▶ _WHAT IS EXPECTED_:
Could you filter the material and copy every line where the word "clock" occurs?

☆ ☆ ☆ ☆ ☆

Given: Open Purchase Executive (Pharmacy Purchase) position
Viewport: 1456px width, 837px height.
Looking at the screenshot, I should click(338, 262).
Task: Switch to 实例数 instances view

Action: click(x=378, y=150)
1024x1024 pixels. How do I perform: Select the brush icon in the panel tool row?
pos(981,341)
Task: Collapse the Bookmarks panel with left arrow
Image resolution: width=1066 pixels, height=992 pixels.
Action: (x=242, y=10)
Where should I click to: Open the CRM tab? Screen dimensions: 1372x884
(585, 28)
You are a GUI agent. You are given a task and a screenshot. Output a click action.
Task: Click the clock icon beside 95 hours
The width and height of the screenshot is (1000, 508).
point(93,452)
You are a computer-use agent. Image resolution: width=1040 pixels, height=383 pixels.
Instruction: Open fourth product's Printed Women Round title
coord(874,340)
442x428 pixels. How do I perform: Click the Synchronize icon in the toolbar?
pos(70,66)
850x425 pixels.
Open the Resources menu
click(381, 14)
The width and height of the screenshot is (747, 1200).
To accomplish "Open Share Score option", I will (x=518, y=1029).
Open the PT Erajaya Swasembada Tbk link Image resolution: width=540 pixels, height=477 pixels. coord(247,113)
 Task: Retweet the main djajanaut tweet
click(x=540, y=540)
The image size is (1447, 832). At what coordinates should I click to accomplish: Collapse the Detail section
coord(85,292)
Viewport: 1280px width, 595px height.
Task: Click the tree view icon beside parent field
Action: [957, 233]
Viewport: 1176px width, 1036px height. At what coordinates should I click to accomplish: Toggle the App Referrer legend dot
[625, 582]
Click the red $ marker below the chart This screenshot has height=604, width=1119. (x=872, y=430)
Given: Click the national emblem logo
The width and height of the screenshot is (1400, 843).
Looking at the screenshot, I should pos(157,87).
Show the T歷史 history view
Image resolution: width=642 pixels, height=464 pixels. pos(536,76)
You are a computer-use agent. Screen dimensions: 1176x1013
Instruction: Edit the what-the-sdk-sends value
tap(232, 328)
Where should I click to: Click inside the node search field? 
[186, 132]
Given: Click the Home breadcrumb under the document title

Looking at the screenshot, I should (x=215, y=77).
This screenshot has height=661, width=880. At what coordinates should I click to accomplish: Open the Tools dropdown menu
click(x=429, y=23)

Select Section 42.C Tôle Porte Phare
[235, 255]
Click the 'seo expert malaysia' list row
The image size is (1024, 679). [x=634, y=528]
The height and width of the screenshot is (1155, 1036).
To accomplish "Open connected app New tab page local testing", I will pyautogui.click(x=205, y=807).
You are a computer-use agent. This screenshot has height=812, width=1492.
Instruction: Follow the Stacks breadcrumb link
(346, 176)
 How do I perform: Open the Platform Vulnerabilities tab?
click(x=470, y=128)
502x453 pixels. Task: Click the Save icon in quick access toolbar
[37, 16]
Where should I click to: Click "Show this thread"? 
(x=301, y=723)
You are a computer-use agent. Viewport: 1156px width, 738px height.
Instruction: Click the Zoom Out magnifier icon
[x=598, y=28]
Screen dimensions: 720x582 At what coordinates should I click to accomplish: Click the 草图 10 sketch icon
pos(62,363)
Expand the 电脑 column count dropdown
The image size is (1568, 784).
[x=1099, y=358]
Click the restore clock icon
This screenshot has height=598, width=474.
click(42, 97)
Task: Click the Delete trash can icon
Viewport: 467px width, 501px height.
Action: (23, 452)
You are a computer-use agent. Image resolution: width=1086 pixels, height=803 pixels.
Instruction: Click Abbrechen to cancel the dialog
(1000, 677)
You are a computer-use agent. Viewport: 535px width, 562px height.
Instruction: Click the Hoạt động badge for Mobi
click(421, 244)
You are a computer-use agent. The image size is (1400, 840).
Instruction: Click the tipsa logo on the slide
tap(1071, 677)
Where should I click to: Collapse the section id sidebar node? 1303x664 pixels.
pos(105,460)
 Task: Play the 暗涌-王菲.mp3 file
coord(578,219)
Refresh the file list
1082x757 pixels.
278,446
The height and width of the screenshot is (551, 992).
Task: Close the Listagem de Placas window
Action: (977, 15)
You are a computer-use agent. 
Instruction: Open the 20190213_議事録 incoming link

☆ ☆ ☆ ☆ ☆

▶ _ANSWER TO THE EXERCISE_:
Task: Click the clock icon beside 95 hours
Click the restore clock icon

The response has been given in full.